Task directions: Return every line below in which "with" appears.

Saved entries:
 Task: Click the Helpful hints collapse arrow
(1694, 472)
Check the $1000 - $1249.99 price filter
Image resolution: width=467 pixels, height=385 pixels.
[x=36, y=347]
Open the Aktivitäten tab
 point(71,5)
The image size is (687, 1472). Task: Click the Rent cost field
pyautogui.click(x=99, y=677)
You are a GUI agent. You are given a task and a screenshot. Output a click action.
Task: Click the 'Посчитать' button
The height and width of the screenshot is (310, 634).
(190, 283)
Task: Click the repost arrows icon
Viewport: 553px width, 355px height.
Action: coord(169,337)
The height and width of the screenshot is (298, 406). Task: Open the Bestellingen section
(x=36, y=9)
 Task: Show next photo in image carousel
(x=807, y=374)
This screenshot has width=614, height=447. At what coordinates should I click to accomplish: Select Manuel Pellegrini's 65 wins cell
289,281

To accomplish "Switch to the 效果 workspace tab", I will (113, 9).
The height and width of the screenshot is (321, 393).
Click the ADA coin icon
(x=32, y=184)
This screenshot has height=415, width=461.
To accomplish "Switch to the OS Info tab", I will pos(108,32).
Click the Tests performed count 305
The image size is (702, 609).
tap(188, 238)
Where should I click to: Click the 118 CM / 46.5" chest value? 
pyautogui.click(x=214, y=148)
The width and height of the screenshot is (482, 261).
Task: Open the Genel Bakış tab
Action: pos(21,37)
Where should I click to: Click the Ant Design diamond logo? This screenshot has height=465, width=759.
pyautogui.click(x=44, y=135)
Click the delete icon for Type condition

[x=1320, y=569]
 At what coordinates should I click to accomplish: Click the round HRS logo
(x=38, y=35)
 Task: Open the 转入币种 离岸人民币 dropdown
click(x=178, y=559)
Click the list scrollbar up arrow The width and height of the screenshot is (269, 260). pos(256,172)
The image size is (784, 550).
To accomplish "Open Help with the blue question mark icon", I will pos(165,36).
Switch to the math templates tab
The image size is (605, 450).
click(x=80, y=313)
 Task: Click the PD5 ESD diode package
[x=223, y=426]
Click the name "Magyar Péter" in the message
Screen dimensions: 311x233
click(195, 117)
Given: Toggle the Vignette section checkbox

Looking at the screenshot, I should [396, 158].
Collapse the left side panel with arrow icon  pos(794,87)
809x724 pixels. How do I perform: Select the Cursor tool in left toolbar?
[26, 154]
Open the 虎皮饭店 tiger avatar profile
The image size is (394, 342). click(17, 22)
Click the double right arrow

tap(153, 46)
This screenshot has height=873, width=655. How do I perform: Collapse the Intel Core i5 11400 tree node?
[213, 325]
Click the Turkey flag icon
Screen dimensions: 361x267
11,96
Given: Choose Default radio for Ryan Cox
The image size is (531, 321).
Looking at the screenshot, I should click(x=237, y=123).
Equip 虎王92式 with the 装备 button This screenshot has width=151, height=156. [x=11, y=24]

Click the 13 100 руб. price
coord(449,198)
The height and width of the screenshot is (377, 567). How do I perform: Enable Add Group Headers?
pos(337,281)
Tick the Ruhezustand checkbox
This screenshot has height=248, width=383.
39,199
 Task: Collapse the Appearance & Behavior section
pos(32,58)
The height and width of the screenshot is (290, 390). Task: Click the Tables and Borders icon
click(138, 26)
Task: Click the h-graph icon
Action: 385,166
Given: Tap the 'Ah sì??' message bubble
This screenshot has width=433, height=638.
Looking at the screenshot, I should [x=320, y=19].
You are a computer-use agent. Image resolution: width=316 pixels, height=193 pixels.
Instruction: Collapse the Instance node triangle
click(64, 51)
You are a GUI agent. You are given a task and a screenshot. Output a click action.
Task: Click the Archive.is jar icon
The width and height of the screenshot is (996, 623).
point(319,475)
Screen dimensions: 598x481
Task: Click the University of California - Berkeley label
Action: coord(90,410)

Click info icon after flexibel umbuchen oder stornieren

Response to the exercise:
To accomplish "Open Help with the blue question mark icon", I will pos(165,36).
Collapse the left side panel with arrow icon  pos(794,87)
Equip 虎王92式 with the 装备 button This screenshot has width=151, height=156. [x=11, y=24]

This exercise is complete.